*Do this*
Starting at the line that contains "Where should I click to: Pick the blue" and running through the end of the listing, write out those lines again, requests included, shifting every coordinate in the answers up by 31. Leave the pictures out.

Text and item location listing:
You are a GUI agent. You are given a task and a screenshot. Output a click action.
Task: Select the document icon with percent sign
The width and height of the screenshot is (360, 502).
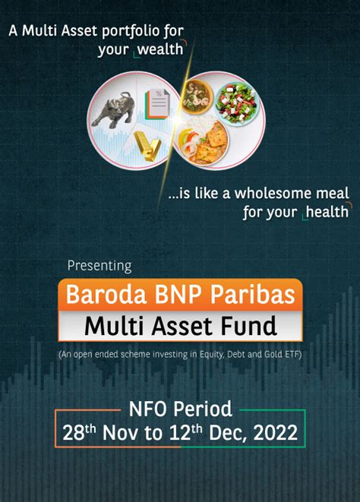[x=156, y=105]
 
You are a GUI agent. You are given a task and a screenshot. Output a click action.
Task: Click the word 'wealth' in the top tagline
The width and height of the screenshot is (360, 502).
[x=161, y=50]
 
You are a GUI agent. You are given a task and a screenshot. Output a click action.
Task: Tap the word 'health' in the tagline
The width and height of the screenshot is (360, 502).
[x=328, y=210]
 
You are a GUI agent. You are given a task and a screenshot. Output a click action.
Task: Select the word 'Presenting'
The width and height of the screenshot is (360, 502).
[x=99, y=266]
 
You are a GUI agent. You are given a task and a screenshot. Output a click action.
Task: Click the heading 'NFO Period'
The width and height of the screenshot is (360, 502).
[x=180, y=409]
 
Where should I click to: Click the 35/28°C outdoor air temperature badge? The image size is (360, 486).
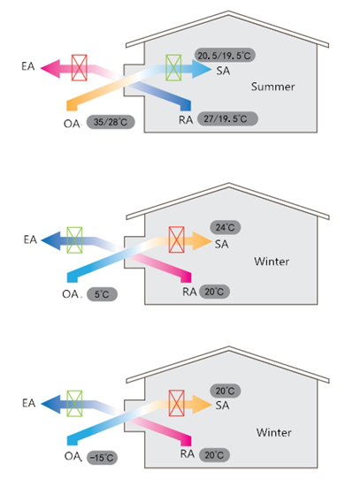111,122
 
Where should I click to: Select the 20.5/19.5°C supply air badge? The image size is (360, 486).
225,55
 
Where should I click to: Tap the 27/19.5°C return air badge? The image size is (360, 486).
227,118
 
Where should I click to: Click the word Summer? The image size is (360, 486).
272,87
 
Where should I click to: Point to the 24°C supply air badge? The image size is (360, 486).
226,227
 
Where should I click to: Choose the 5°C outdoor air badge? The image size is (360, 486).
102,294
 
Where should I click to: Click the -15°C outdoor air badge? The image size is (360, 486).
102,458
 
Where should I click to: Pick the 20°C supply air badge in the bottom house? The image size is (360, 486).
226,391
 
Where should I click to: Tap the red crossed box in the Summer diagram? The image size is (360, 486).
79,68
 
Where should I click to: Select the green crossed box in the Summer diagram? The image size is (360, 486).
173,68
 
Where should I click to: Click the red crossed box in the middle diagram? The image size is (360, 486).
177,239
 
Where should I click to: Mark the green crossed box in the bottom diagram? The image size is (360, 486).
74,404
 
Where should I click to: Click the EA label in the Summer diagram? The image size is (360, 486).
28,66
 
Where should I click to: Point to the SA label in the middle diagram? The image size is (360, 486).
222,244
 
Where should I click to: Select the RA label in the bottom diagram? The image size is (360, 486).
188,454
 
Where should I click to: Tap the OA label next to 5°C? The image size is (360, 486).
70,294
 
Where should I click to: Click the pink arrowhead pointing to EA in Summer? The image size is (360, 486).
50,68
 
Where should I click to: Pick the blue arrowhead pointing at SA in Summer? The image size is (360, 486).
202,69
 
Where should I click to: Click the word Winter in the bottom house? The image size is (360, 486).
273,432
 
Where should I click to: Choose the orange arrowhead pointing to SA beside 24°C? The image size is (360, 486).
202,240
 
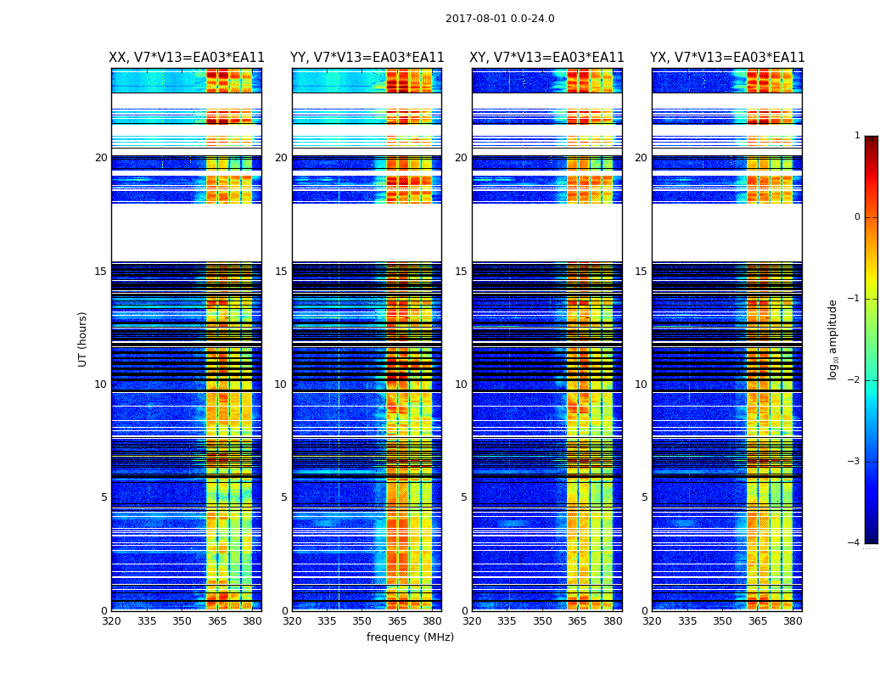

*Solution to this problem*
Where should I click to: Pick the blue arrowhead pointing at SA in Summer? The image size is (360, 486).
233,100
 
Where should I click to: Click the word Winter in the bottom house? The image size is (360, 486).
304,463
 
Where should I click to: Choose the orange arrowhead pointing to SA beside 24°C? The image size is (360, 486).
233,271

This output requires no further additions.